§ Problem to work on
Leaving the pictures aside, transcribe only and exactly the lines from the one with "This screenshot has height=597, width=1284." through the end of the entries, both included.

§ Material provided
==================================================

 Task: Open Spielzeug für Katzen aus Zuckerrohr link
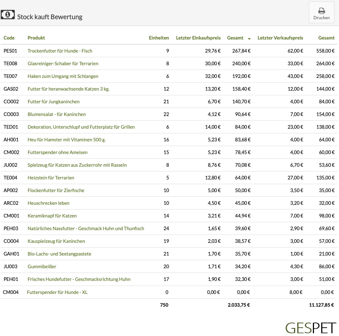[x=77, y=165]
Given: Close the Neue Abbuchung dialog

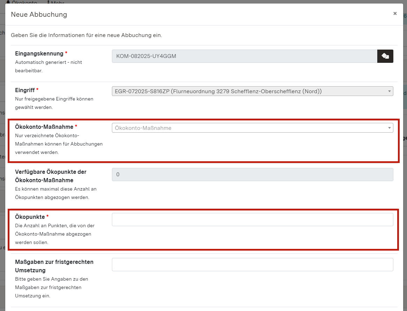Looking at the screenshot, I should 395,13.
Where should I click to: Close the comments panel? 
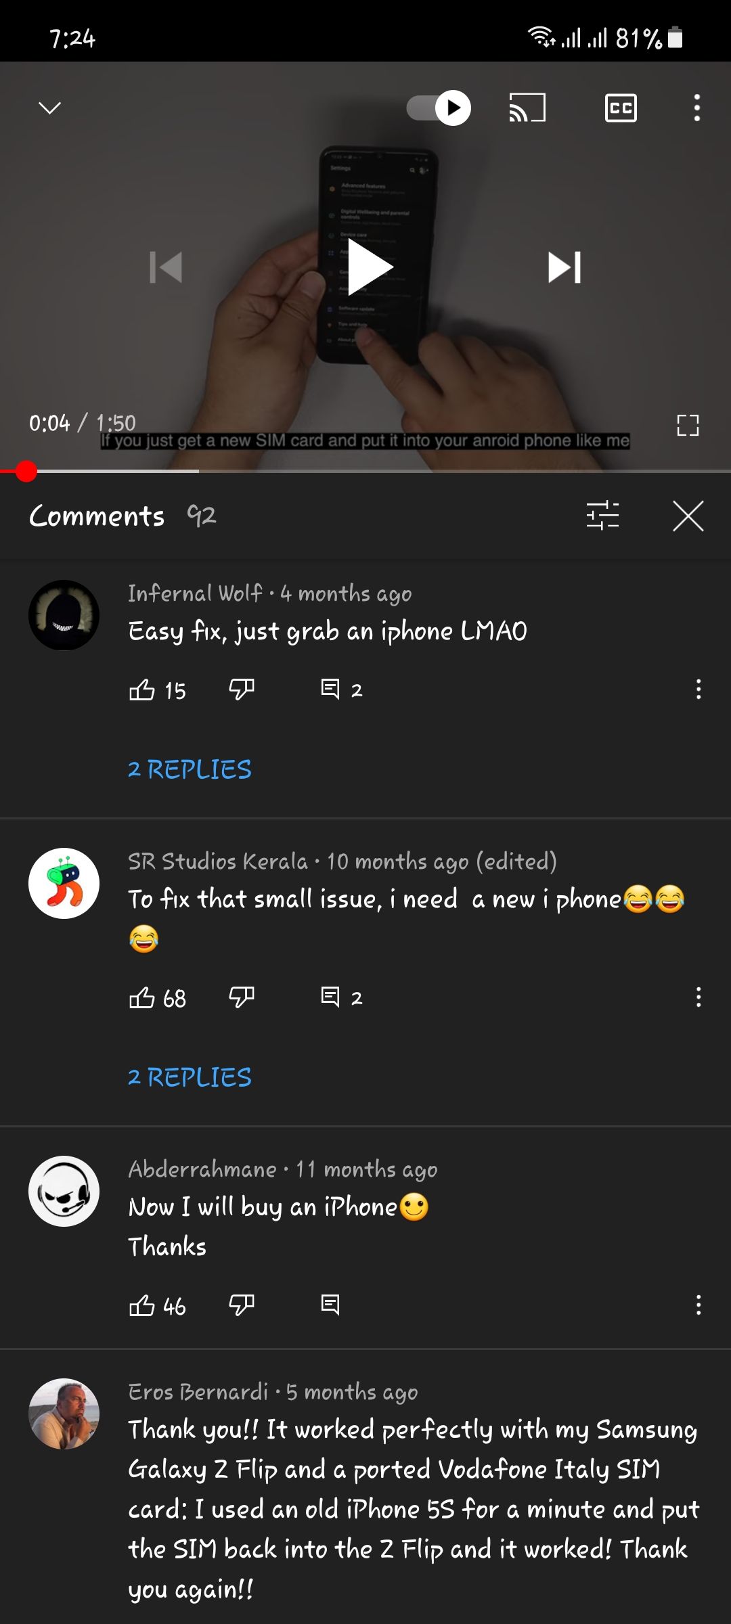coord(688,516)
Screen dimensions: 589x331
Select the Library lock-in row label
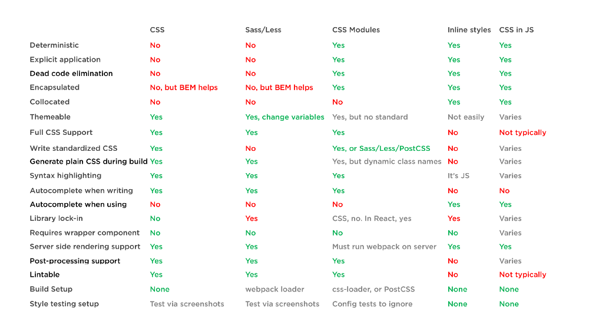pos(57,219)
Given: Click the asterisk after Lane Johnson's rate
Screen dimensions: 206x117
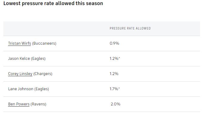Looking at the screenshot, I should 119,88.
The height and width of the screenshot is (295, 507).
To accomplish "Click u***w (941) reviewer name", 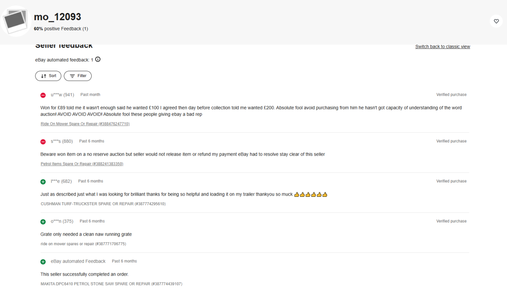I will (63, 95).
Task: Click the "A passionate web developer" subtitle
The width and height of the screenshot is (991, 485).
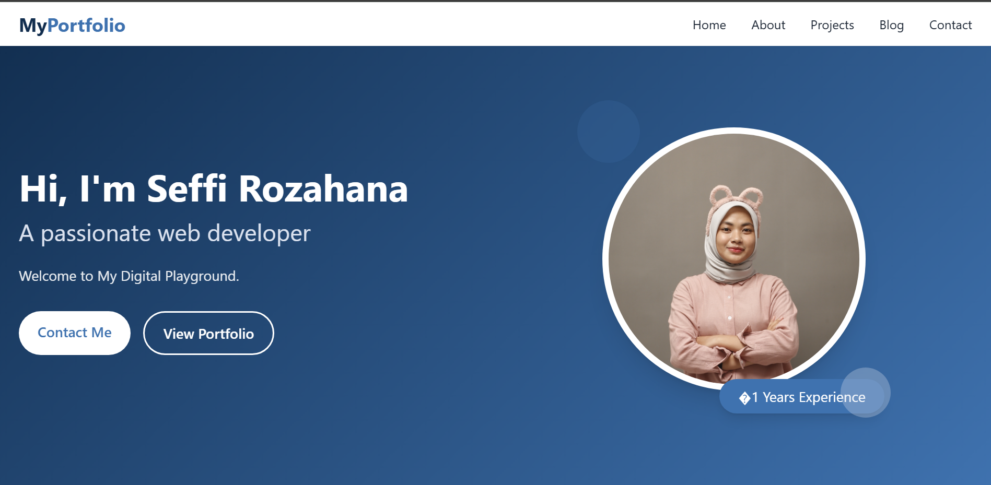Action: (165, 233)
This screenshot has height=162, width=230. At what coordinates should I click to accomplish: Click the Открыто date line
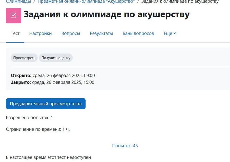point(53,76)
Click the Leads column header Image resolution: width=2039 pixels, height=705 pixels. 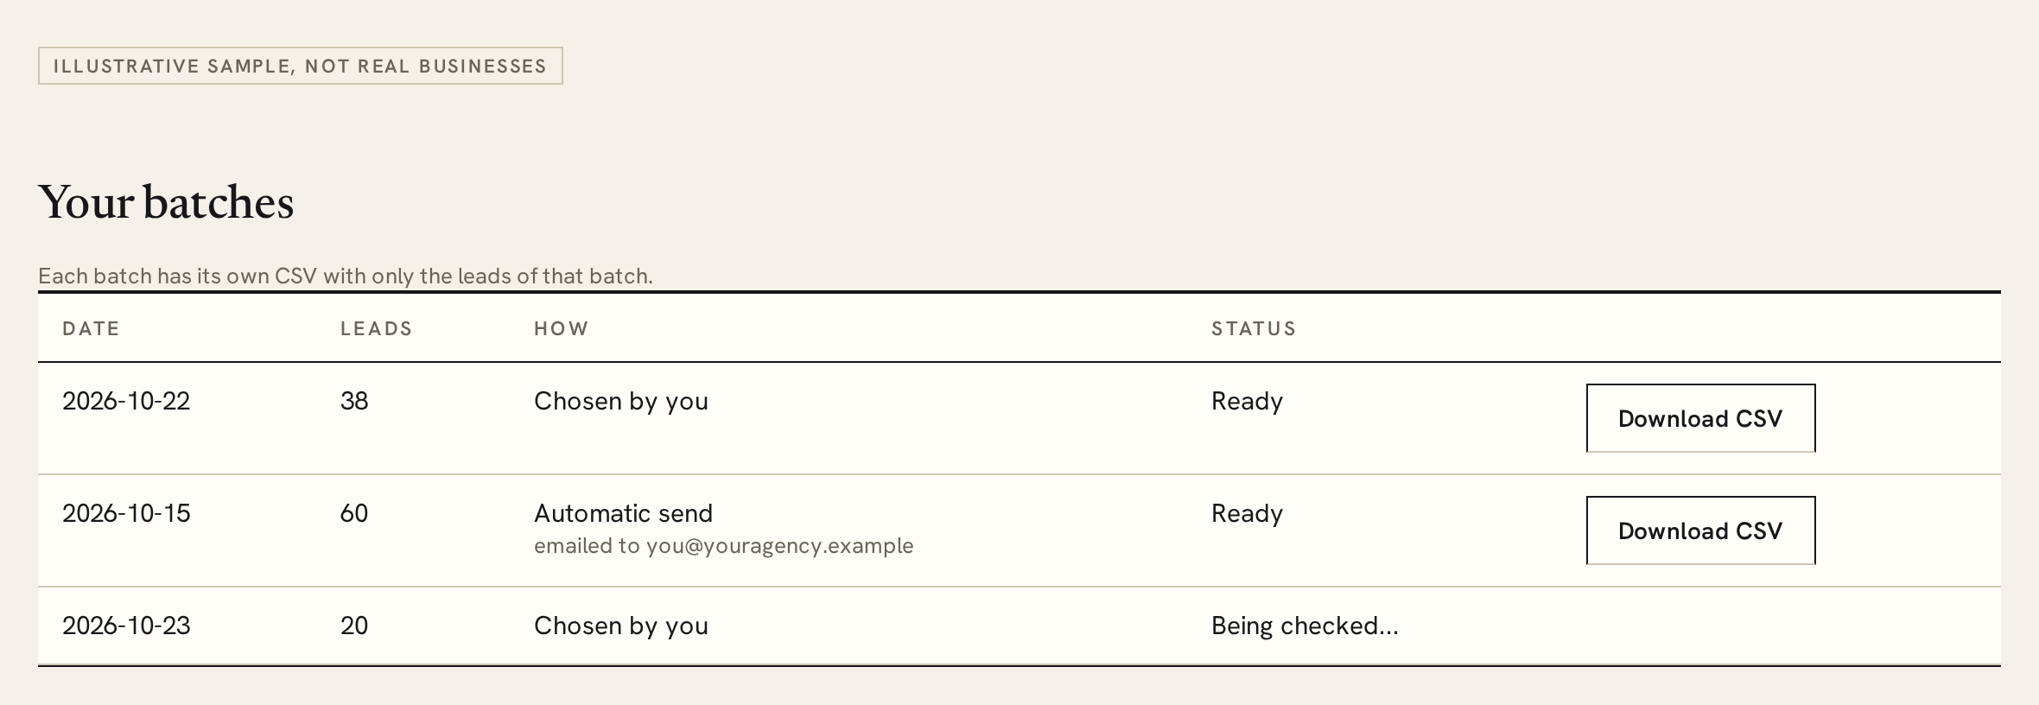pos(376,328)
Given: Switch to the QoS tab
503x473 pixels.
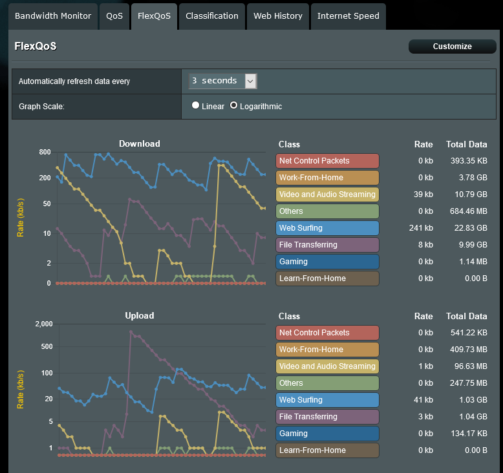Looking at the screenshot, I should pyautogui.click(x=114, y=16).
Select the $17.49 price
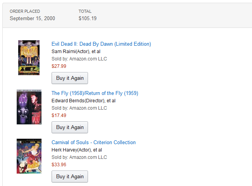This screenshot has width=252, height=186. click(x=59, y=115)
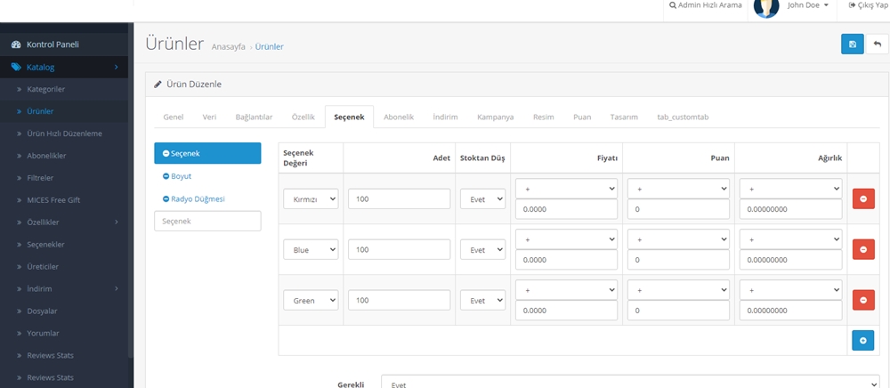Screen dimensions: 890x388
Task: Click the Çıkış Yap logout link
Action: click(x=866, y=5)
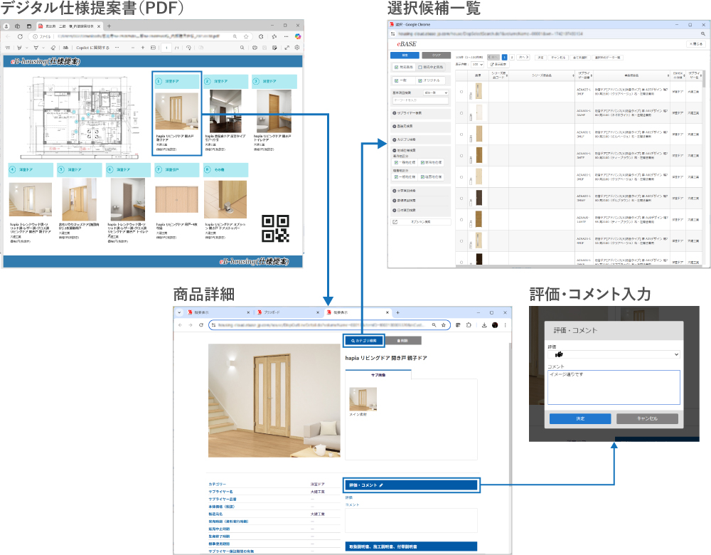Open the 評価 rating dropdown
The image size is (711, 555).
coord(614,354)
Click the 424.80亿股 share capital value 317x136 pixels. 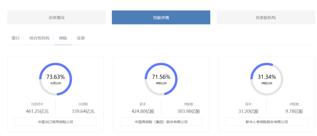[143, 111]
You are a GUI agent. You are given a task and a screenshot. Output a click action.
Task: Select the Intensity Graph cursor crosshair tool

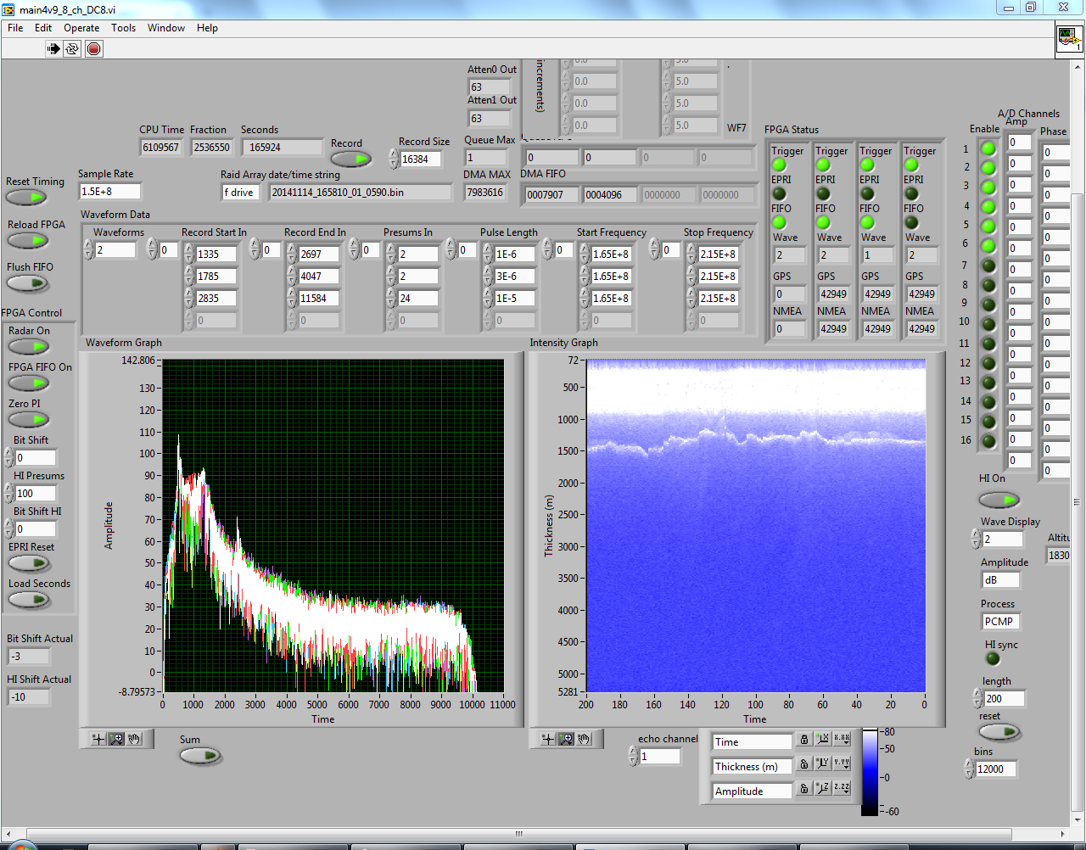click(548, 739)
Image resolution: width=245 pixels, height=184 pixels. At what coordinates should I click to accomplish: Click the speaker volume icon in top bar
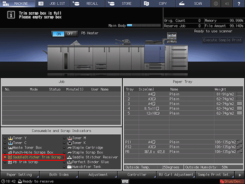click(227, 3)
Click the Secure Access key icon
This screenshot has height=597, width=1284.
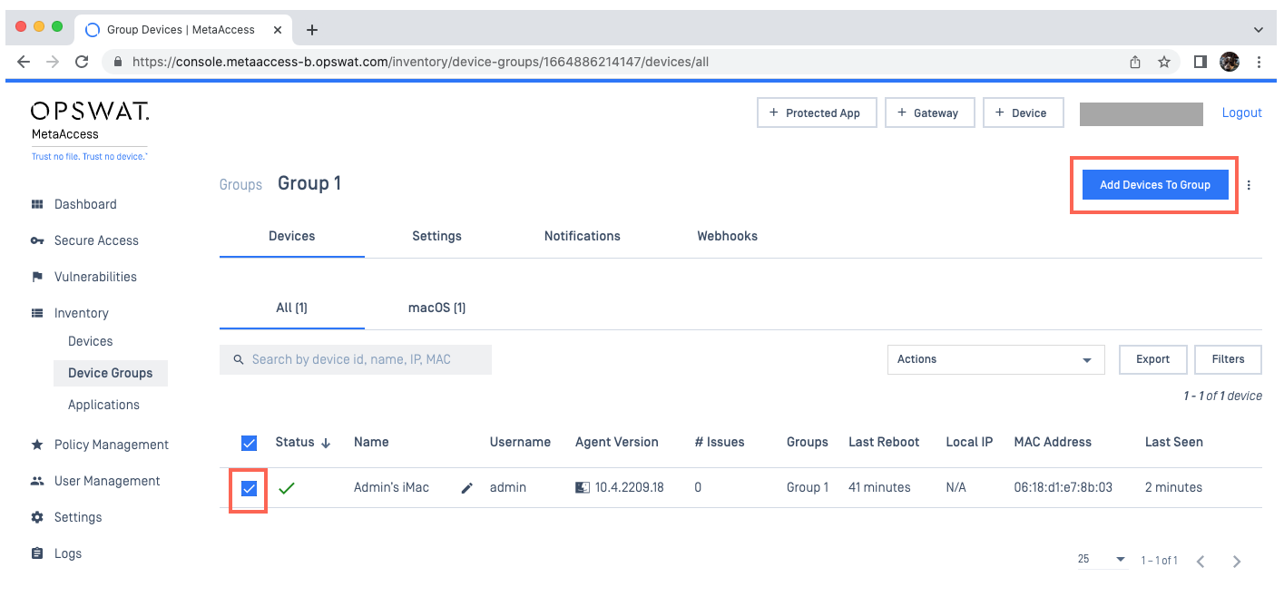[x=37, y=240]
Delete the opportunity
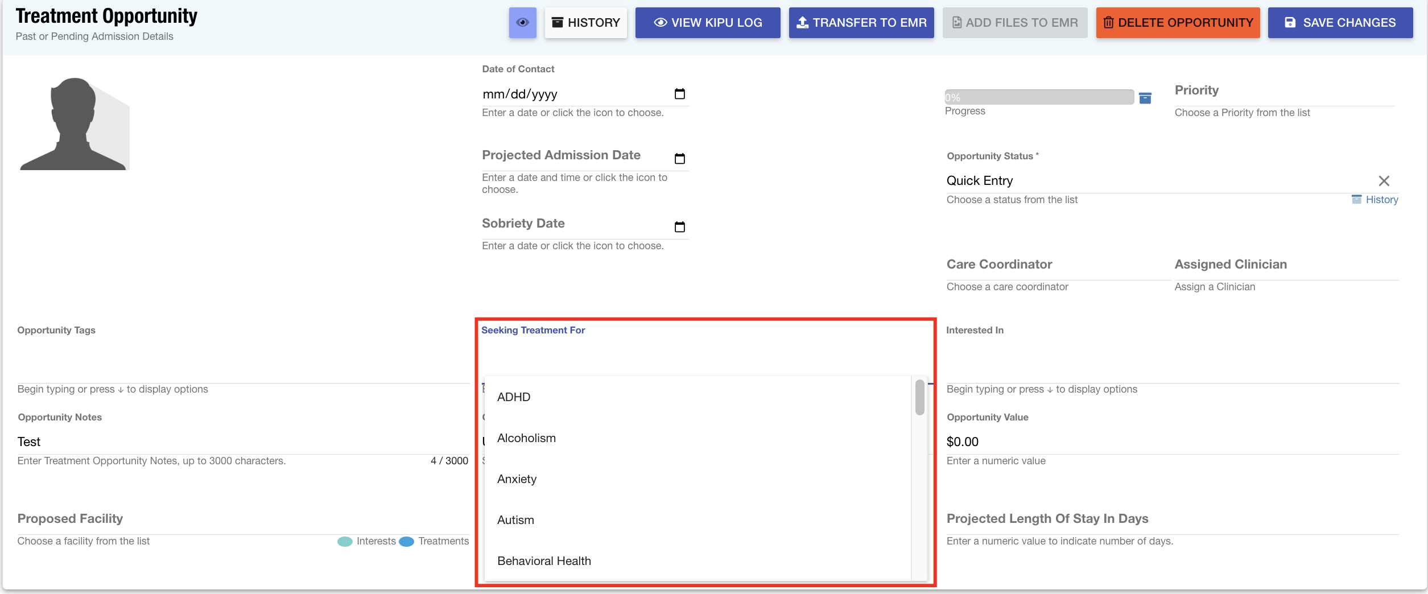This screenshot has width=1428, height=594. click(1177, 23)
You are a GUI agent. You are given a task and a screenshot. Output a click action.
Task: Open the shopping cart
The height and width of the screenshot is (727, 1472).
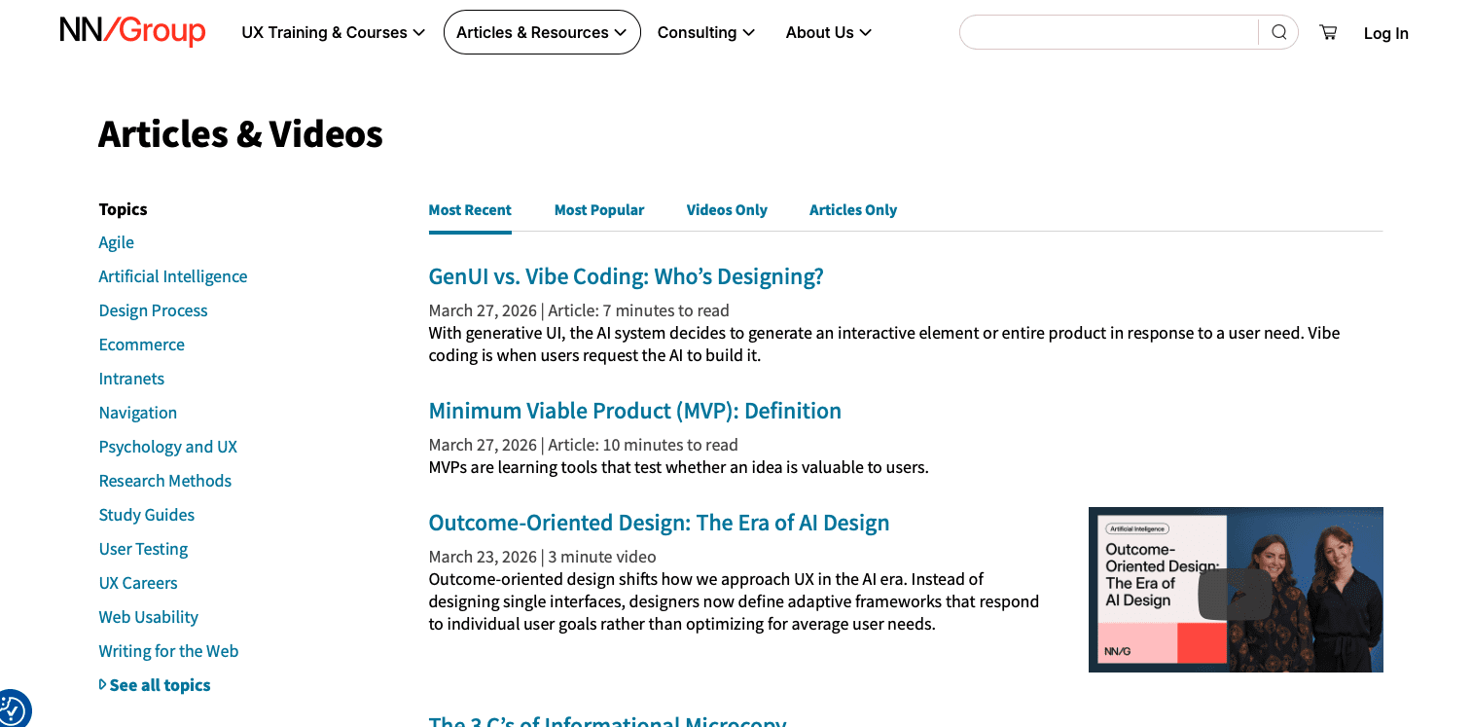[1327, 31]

==================================================

§ Response to the exercise
This screenshot has height=597, width=1284.
[x=37, y=240]
Delete the opportunity
This screenshot has width=1428, height=594. click(1177, 23)
You are a GUI agent. You are given a task and a screenshot. Output a click action.
Task: Open the shopping cart
The height and width of the screenshot is (727, 1472).
[1327, 31]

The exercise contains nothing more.